Member Since: Sep 2008
Location: Scotland, UK
Posts: 5,275
I have just came out of a month and half depression and I have been feeling good-great for about a week and a bit.

Yesterday I fell out with my Mum and my parent's are not speaking to me. It was over something VERY trivial and I don't understand why I am the bad person in this situation but hey ho my parents are weird.

I think I need to move out. I think my time has come for me to leave the house again and this time NOT to return. I want to just go into my savings account and take out the money and go and get a flat. There are loads of flats for rent at the moment. I would get some sort of benefit cause I do not work so my council tax might be reduced etc. I spoke to my Sister about this and she thinks I should.

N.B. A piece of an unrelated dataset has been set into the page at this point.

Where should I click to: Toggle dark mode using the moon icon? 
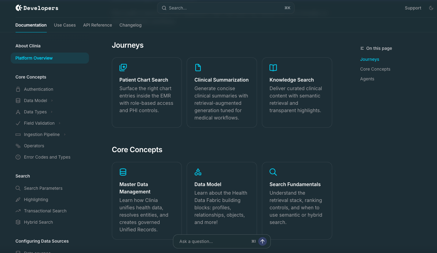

I am feeling miserable. I have been crying too. I just don't want to live somewhere, where I am made to feel like ****. My Dad hasn't even acknowledged me today. Its nearly 11pm and he has seen me since 10am today. My family is a joke. I am just pissed off, can you tell?

Then I have an acquaniance who is wanting out of her job. She noticed that my ex work are looking for people. She asked my opinion and considering she knows THEY SACKED ME ON ILL HEALTH GROUNDS...... I tell her not to do it but I did put a LOL at the end of the sentence. She asked me why.... GRRRRRRRRRR!!!!!!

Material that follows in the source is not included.